If a woman offers any sort of opportunity and a man misses it, rarely will another chance be given.

Sorry to be the bearing of evil tidings, but it was a lesson which was painful for me to learn. In my case, when I was in my early 20s three women over a period of about 18 months missed last buses, or were caught by a snowstorm etc. and spent the night in my bed after first exacting a solemn promise from me not to try anything. In each instance I faithfully kept my promise and the women were 'unavailable' thereafter.

The next time the situation occurred with yet another girl, I promised again as per her request, and when we were settled in next to one another, I gently but firmly kissed her goodnight, and lingered with it. Neither of us got any sleep. And she made breakfast the following afternoon.

As a rule women tend not to be 'busy for a few weeks' if they're interested.
 
I'm kinda with Libertine on this one, generally speaking. If a girl gives you an in and you don't take it, chances are she's going to assume you weren't interested in the first place and move on. That said, it sounds like you've talked with this girl about it, so she won't have that misconception. I'm not sure what's going to happen for you, but good luck! And first kisses are always awkward - for me at least. I resigned myself to that a long time ago. You might be the same way, especially if you get nervous. If the other person is into you, it won't be a big deal.
 
Next time the opportunity presents itself, just be really sweet about it and gentle. I mean by this point, I'm sure she's probably expecting a kiss come the next date. Who knows, maybe she will be the one to make the move on you. If not, just follow her cues and I think that should be really good indicators for whether or not if she's ready for that first kiss or not. My guess is she probably is, being that it will be like your forth date. Good Luck!
 
If she's gone out with you 3 times, I think it's safe to say she probably wants to kiss you too.

I agree with this.

3 dates? I'm sure she wants you to go in for a kiss. You can always go in for the first kiss while cuddling/watching a movie.
 
If you're not great at reading signals, a good rule of thumb is that at the end of a date, even a first date, there's no harm in shooting for a good-night kiss. Always remember, fortune favours the bold.
 
Generally, you can not make a mistake...

The only critique I can offer: is be more observant. Look at her body language, and always look into her eyes - sincerely; if you are truly attracted to her, while conversing. Do not put so much thought into your future actions. The first kiss is best left unplanned.
This is true.

Just let it happen naturally, without thinking about it or trying to force anything. You'll know when the moment is right. :)
Yup.

The first (innocent) kiss... It gets back to you after 10 years with some, you know, butterflies... No, don't do it in a bus stop lane. See the sunset with her and try your luck there! ;)
Bohemianne is a romantic, like me.

If she's gone out with you 3 times, I think it's safe to say she probably wants to kiss you too.
Annie is very perceptive and I would trust her on this one.

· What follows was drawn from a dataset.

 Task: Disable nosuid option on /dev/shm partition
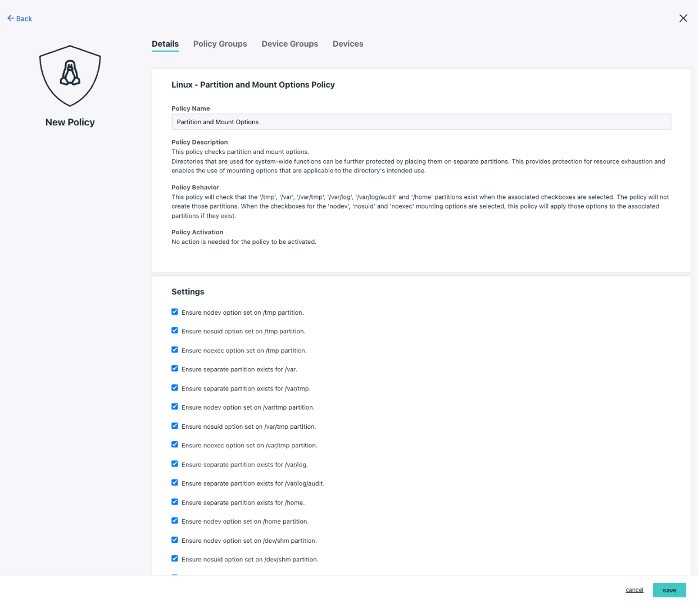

You look hot in that picture by the way.
as far as the kissing goes, you should make up for it next time by strapping her down and giving her a pretty decent tickle.
I'd....a.....well........I'd be careful with this suggestion unless you like being strip searched and thrown into a large holding cell at the police station.

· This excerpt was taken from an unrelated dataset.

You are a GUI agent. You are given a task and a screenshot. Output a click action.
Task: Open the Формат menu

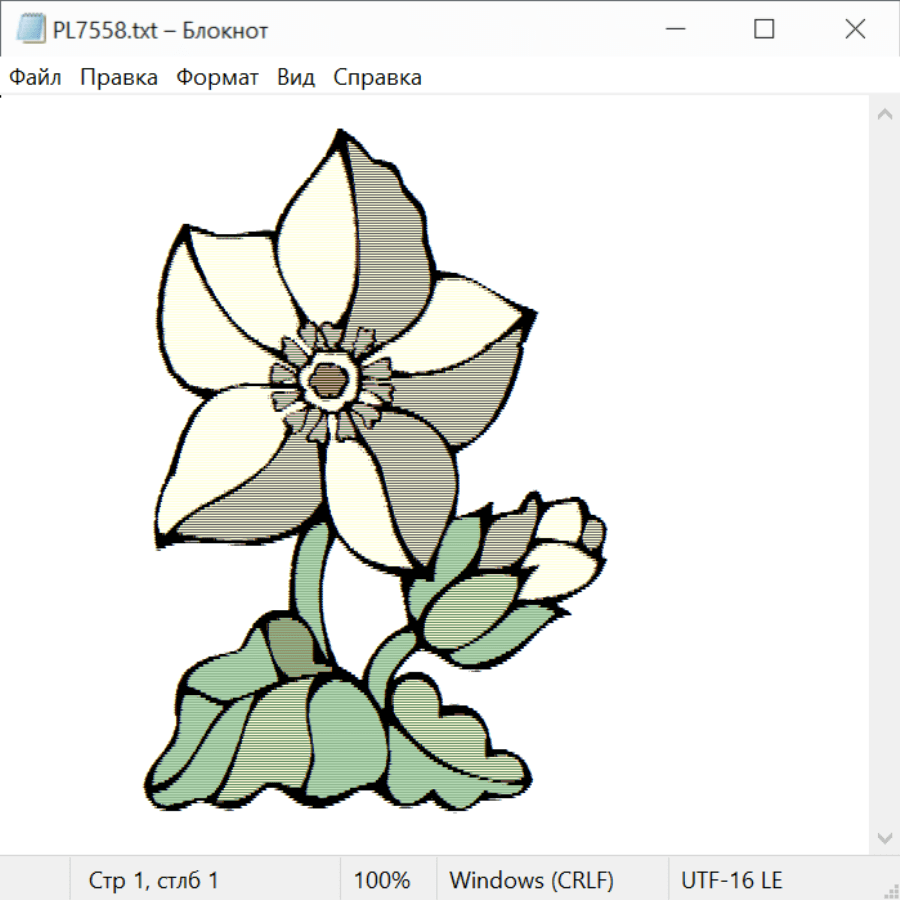217,78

I'm kinda with Libertine on this one, generally speaking. If a girl gives you an in and you don't take it, chances are she's going to assume you weren't interested in the first place and move on. That said, it sounds like you've talked with this girl about it, so she won't have that misconception. I'm not sure what's going to happen for you, but good luck! And first kisses are always awkward - for me at least. I resigned myself to that a long time ago. You might be the same way, especially if you get nervous. If the other person is into you, it won't be a big deal.

Awkward, but oh so sweet!

My advice is when it feels like the time is right, raise her head a bit with fingers under her chin and plant a good one on her. If she smiles..... fantastic!!! Good luck!